EXERCISE
Could you write out every one of the records below word for word, without altering anything?

Stored dataset items:
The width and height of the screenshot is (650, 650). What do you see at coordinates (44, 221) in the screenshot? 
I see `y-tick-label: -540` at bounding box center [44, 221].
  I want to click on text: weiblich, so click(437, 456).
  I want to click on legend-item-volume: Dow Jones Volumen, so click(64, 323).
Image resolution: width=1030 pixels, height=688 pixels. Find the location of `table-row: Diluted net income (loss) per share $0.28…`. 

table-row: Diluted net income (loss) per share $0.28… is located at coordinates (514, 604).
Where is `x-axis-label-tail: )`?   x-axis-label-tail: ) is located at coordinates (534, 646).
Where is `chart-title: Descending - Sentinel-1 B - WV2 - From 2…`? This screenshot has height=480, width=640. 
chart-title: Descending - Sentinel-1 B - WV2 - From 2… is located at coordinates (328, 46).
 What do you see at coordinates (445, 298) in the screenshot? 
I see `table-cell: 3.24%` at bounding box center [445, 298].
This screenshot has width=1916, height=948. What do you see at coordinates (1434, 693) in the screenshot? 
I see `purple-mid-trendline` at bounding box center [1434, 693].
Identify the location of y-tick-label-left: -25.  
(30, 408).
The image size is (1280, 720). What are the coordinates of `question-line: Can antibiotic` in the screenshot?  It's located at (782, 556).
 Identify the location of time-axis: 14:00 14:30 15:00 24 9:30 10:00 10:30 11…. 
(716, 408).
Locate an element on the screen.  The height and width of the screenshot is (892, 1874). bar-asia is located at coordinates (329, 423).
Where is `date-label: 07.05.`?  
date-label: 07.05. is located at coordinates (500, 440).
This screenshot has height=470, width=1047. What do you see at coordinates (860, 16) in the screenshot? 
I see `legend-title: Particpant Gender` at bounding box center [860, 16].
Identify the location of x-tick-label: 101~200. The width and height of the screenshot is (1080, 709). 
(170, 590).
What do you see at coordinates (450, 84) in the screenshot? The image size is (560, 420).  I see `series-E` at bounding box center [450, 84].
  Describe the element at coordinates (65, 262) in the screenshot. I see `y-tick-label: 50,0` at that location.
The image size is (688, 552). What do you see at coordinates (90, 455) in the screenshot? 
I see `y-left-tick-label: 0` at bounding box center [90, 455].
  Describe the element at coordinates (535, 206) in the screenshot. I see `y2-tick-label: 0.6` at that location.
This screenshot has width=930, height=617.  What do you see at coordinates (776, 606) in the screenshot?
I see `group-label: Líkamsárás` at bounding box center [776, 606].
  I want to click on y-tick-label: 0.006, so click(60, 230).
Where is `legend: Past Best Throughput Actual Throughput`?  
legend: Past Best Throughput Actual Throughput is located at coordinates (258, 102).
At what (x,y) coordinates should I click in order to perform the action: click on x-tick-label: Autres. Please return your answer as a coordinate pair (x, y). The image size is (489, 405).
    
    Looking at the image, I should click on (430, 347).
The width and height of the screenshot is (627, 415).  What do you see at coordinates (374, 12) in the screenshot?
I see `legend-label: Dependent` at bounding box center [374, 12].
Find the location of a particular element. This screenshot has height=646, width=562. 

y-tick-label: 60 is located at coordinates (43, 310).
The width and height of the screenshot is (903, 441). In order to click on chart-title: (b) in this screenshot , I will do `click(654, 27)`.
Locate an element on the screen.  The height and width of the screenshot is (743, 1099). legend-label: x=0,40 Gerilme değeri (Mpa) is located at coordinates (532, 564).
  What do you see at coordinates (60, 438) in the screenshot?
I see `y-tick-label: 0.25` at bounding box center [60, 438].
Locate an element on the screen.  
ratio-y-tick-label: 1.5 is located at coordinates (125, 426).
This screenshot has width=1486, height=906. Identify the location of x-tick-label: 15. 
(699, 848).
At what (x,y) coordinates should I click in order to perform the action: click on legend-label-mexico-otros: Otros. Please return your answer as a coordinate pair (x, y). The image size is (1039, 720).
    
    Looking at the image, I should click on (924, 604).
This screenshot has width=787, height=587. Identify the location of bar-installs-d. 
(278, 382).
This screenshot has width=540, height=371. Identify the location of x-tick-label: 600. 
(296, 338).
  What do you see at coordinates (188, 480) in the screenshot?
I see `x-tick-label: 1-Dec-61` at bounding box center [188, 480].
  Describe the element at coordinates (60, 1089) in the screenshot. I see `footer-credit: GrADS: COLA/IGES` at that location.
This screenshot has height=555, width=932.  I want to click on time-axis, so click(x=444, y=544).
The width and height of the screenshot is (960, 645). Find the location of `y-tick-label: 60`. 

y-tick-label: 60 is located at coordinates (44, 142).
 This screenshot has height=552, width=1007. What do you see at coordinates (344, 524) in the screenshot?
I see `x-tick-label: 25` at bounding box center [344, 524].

RESPONSE FOR THIS EXERCISE
The width and height of the screenshot is (650, 650). What do you see at coordinates (44, 221) in the screenshot? 
I see `y-tick-label: -540` at bounding box center [44, 221].
  I want to click on text: weiblich, so click(437, 456).
  I want to click on legend-item-volume: Dow Jones Volumen, so click(64, 323).
Image resolution: width=1030 pixels, height=688 pixels. Find the location of `table-row: Diluted net income (loss) per share $0.28…`. 

table-row: Diluted net income (loss) per share $0.28… is located at coordinates (514, 604).
Where is `x-axis-label-tail: )`?   x-axis-label-tail: ) is located at coordinates (534, 646).
Where is `chart-title: Descending - Sentinel-1 B - WV2 - From 2…`? This screenshot has height=480, width=640. 
chart-title: Descending - Sentinel-1 B - WV2 - From 2… is located at coordinates (328, 46).
 What do you see at coordinates (445, 298) in the screenshot? 
I see `table-cell: 3.24%` at bounding box center [445, 298].
This screenshot has width=1916, height=948. What do you see at coordinates (1434, 693) in the screenshot? 
I see `purple-mid-trendline` at bounding box center [1434, 693].
Identify the location of y-tick-label-left: -25.  
(30, 408).
The image size is (1280, 720). What are the coordinates of `question-line: Can antibiotic` in the screenshot?  It's located at (782, 556).
 Identify the location of time-axis: 14:00 14:30 15:00 24 9:30 10:00 10:30 11…. 
(716, 408).
Locate an element on the screen.  The height and width of the screenshot is (892, 1874). bar-asia is located at coordinates (329, 423).
Where is `date-label: 07.05.`?  
date-label: 07.05. is located at coordinates (500, 440).
This screenshot has height=470, width=1047. What do you see at coordinates (860, 16) in the screenshot? 
I see `legend-title: Particpant Gender` at bounding box center [860, 16].
Identify the location of x-tick-label: 101~200. The width and height of the screenshot is (1080, 709). 
(170, 590).
What do you see at coordinates (450, 84) in the screenshot? The image size is (560, 420).  I see `series-E` at bounding box center [450, 84].
  Describe the element at coordinates (65, 262) in the screenshot. I see `y-tick-label: 50,0` at that location.
The image size is (688, 552). What do you see at coordinates (90, 455) in the screenshot? 
I see `y-left-tick-label: 0` at bounding box center [90, 455].
  Describe the element at coordinates (535, 206) in the screenshot. I see `y2-tick-label: 0.6` at that location.
This screenshot has width=930, height=617.  What do you see at coordinates (776, 606) in the screenshot?
I see `group-label: Líkamsárás` at bounding box center [776, 606].
  I want to click on y-tick-label: 0.006, so click(60, 230).
Where is `legend: Past Best Throughput Actual Throughput`?  
legend: Past Best Throughput Actual Throughput is located at coordinates (258, 102).
At what (x,y) coordinates should I click in order to perform the action: click on x-tick-label: Autres. Please return your answer as a coordinate pair (x, y). The image size is (489, 405).
    
    Looking at the image, I should click on (430, 347).
The width and height of the screenshot is (627, 415).  What do you see at coordinates (374, 12) in the screenshot?
I see `legend-label: Dependent` at bounding box center [374, 12].
Find the location of a particular element. This screenshot has height=646, width=562. 

y-tick-label: 60 is located at coordinates (43, 310).
The width and height of the screenshot is (903, 441). In order to click on chart-title: (b) in this screenshot , I will do `click(654, 27)`.
Locate an element on the screen.  The height and width of the screenshot is (743, 1099). legend-label: x=0,40 Gerilme değeri (Mpa) is located at coordinates (532, 564).
  What do you see at coordinates (60, 438) in the screenshot?
I see `y-tick-label: 0.25` at bounding box center [60, 438].
Locate an element on the screen.  
ratio-y-tick-label: 1.5 is located at coordinates (125, 426).
This screenshot has width=1486, height=906. Identify the location of x-tick-label: 15. 
(699, 848).
At what (x,y) coordinates should I click in order to perform the action: click on legend-label-mexico-otros: Otros. Please return your answer as a coordinate pair (x, y). The image size is (1039, 720).
    
    Looking at the image, I should click on (924, 604).
This screenshot has width=787, height=587. Identify the location of bar-installs-d. 
(278, 382).
This screenshot has width=540, height=371. Identify the location of x-tick-label: 600. 
(296, 338).
  What do you see at coordinates (188, 480) in the screenshot?
I see `x-tick-label: 1-Dec-61` at bounding box center [188, 480].
  Describe the element at coordinates (60, 1089) in the screenshot. I see `footer-credit: GrADS: COLA/IGES` at that location.
This screenshot has height=555, width=932.  I want to click on time-axis, so click(x=444, y=544).
The width and height of the screenshot is (960, 645). Find the location of `y-tick-label: 60`. 

y-tick-label: 60 is located at coordinates (44, 142).
 This screenshot has height=552, width=1007. What do you see at coordinates (344, 524) in the screenshot?
I see `x-tick-label: 25` at bounding box center [344, 524].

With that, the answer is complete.